> **Exercise task**
Rewrite all of the data below as a Markdown table with two columns, Row and Line, giving each line its own numbered row and skipping blank lines. Leave the pictures out of the table.

> **Entries for finding words and elements**
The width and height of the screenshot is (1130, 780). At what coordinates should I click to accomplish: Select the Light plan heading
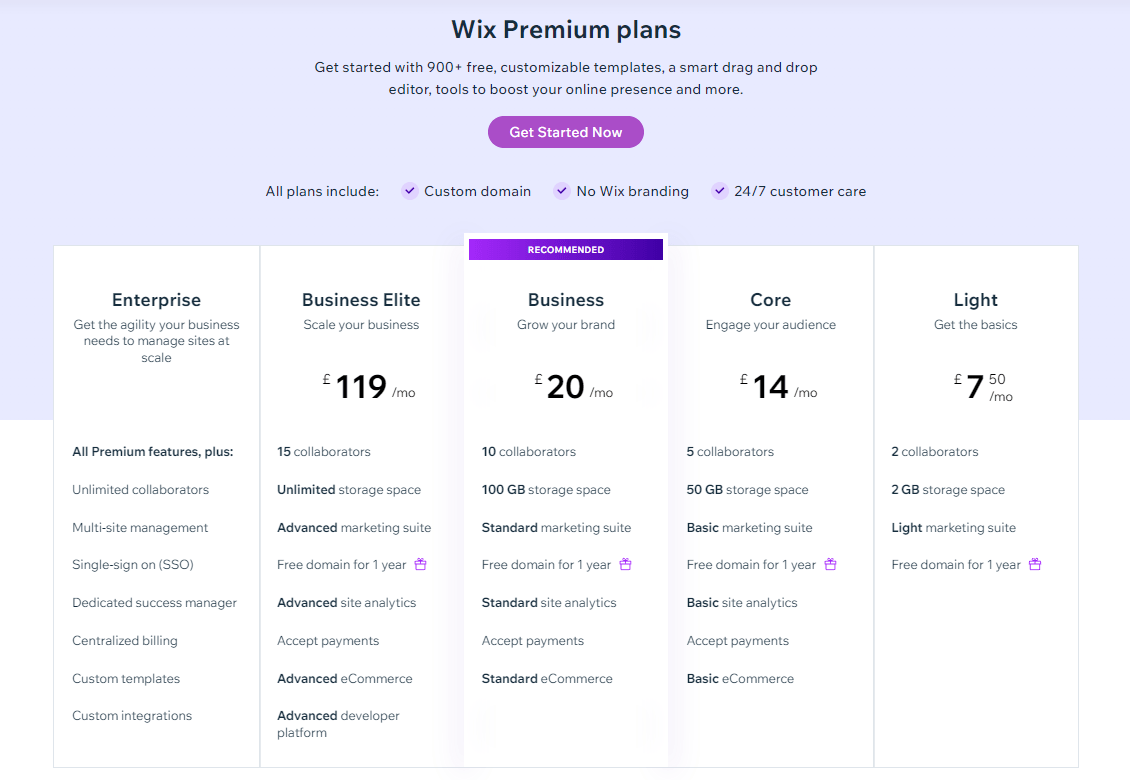click(x=975, y=299)
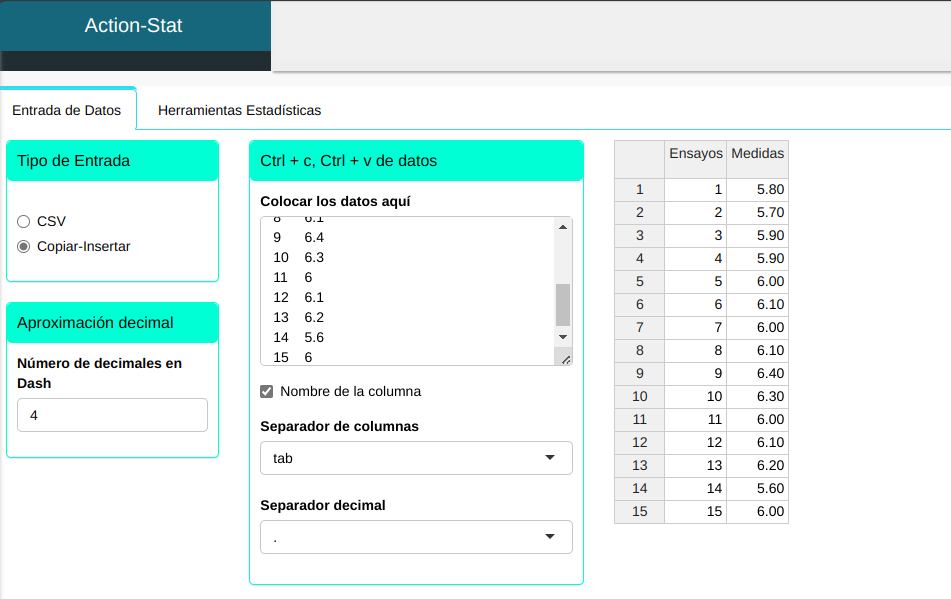Image resolution: width=951 pixels, height=599 pixels.
Task: Select the Ensayos column header
Action: coord(695,154)
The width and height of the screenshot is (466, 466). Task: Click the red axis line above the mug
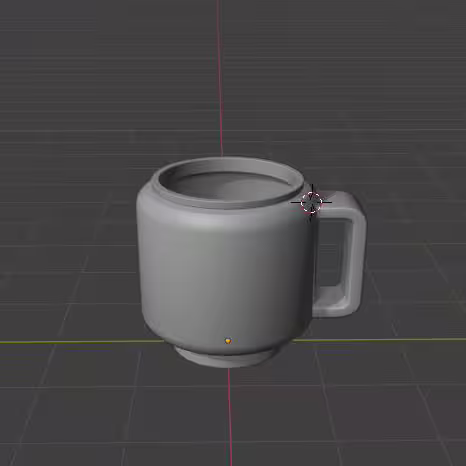coord(220,77)
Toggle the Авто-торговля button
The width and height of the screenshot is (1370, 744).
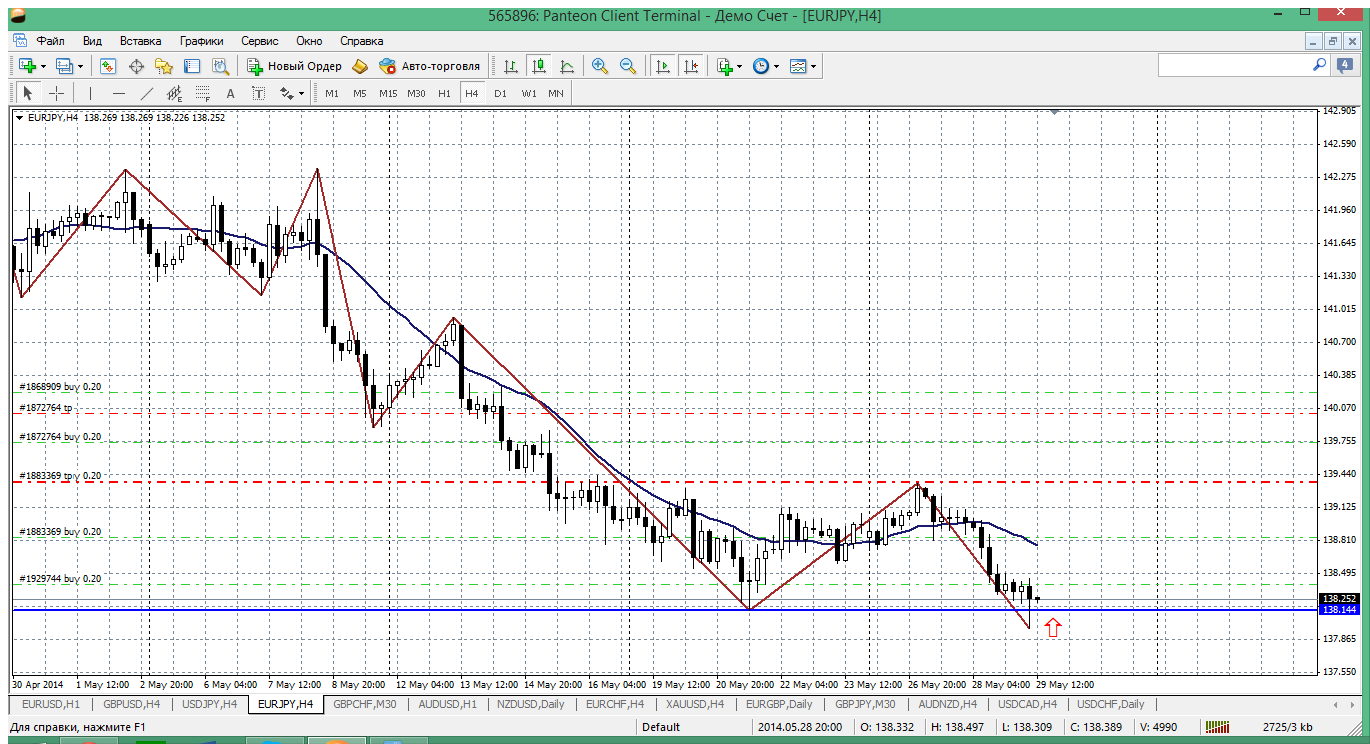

> **Complete answer**
| Row | Line |
|---|---|
| 1 | The width and height of the screenshot is (1130, 780). At what coordinates should I click to accomplish: Select the Light plan heading |
| 2 | click(x=975, y=299) |
| 3 | Image resolution: width=951 pixels, height=599 pixels. |
| 4 | Task: Select the Ensayos column header |
| 5 | Action: coord(695,154) |
| 6 | The width and height of the screenshot is (466, 466). Task: Click the red axis line above the mug |
| 7 | coord(220,77) |
| 8 | Toggle the Авто-торговля button |
| 9 | The width and height of the screenshot is (1370, 744). |